While working on the DARPA LAGR project, we found it exceedingly difficult to tune our reactive behaviors to work well in cluttered and patchy environments. Either obstacle avoidance was too sensitive and the robot would not drive through gaps, or it was too aggressive and the robot would collide with obstacles. At first we made the behaviors more and more complicated, introducing more parameters to tune, but we really wanted an efficient way to demonstrate to the robot how to drive.
Thus, we developed a system for interactive, on-line training of behaviors with a remote control. The user flips a switch to training mode, and drives the robot how they would like it to drive, then flips the switch back to autonomous to test the behavior. If the robot doesn’t perform well and needs additional training, the user just flips the switch again and provides an example of correctly performing whatever maneuver the robot goofed up on.
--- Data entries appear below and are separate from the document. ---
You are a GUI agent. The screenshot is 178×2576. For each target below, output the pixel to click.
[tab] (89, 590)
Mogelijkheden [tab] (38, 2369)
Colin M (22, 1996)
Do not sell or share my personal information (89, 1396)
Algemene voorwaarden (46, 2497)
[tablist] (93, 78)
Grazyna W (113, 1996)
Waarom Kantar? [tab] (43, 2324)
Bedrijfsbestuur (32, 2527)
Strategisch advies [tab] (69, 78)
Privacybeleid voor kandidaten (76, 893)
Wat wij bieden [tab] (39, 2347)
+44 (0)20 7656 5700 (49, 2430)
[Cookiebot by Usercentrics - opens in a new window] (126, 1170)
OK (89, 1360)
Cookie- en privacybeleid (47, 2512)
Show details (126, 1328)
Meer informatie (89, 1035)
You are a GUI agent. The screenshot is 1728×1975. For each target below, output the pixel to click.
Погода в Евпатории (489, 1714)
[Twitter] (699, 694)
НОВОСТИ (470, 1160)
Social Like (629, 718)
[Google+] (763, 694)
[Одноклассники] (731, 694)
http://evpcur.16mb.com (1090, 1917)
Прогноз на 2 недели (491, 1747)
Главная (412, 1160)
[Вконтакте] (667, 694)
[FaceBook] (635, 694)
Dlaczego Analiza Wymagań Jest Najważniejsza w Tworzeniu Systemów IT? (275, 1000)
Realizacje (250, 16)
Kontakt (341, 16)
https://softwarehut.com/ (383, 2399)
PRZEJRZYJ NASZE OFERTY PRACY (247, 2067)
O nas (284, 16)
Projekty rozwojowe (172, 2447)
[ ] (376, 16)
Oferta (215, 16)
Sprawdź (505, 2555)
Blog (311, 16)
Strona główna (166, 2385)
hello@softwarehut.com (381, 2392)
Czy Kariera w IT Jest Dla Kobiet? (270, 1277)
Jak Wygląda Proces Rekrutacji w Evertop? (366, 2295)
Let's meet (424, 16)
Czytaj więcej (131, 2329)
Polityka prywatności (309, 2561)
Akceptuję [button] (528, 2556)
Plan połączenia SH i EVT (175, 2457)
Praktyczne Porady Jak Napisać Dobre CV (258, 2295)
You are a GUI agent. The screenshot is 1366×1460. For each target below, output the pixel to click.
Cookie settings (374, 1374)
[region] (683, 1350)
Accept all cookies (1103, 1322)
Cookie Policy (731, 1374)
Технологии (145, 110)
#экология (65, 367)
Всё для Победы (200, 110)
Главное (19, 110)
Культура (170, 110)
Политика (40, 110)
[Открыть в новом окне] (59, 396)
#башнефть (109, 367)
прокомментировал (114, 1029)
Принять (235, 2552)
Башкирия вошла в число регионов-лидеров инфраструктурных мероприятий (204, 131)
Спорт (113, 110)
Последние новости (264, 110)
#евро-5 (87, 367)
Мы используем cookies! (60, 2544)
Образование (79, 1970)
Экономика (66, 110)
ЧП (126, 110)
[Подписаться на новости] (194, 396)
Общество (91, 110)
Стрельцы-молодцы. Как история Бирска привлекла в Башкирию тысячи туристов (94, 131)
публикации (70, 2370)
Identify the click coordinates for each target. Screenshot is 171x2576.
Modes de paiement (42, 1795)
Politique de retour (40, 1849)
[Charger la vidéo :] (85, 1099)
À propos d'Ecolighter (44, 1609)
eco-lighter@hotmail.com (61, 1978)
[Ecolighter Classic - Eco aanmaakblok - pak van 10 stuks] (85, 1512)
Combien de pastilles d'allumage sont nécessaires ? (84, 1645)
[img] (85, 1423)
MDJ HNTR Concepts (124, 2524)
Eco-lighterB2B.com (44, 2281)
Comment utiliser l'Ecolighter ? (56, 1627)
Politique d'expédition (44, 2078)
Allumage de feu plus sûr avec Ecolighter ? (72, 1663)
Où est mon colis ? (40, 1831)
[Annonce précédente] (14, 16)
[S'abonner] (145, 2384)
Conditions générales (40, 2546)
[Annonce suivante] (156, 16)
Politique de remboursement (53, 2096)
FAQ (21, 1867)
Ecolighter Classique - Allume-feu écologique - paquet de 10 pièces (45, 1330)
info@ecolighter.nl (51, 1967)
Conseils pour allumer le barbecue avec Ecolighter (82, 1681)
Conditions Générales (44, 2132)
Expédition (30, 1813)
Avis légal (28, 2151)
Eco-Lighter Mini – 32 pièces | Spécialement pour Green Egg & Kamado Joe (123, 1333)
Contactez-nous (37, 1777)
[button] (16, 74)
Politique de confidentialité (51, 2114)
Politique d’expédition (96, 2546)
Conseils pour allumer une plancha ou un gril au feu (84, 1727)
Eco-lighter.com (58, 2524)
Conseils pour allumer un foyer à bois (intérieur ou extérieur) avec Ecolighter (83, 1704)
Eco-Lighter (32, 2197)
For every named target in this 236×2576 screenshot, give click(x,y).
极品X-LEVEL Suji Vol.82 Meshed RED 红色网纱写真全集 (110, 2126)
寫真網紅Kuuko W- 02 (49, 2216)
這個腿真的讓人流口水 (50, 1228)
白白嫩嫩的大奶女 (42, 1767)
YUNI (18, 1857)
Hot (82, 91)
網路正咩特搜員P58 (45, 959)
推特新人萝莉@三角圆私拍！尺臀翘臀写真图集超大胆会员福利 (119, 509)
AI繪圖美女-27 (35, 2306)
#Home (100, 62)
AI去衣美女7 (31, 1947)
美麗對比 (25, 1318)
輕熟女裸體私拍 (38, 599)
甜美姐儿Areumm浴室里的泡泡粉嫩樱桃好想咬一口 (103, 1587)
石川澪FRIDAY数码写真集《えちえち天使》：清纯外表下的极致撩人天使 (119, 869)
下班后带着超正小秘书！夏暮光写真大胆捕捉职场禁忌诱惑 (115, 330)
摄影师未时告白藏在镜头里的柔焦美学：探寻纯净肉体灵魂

When in training mode, the robot is recording training instances of its stereo perception and the direction to its goal location, along with the motor command that the user provides with the remote control.
Under the hood, the robot is recording training instances that associate its sensor state with the action the human demonstrates. At run-time, the robot finds the closest-matching example to it’s current sensor state in its database of recorded training instances, and executes the demonstrated motor command from that closest match.
The sensor state is actually a vector containing measurements to the nearby obstacles, and the robot’s heading to the goal. The obstacle measurements are regularly-spaced around the robot, analogous to a laser range scan, but in fact generated from a top-down-view obstacle map the robot accumulates using stereo:
We found that computing the nearest-neighbor using the full-dimensionality range vector did not yield very good perceptual matches. The reason, we believe, is that the distances between points in high-dimensional spaces approach the same value as the dimensionality increases. The problem is that the signal gets lost in the noise. Because Euclidean distance is the sum of the squares of the distance in each dimension, important variations in distance between some dimensions become a small fraction of the total sum of distances in many dimensions.
Because of this dimensionality problem, we perform PCA on the training database of perception states, then project new perceptual states at runtime onto the same principal axes. We empirically found that the first 6 principal axes capture environment very well. The effect of PCA, in addition to simply reducing dimensionality, is also to average out noise in range measurements caused by patchy perception or small false obstacles.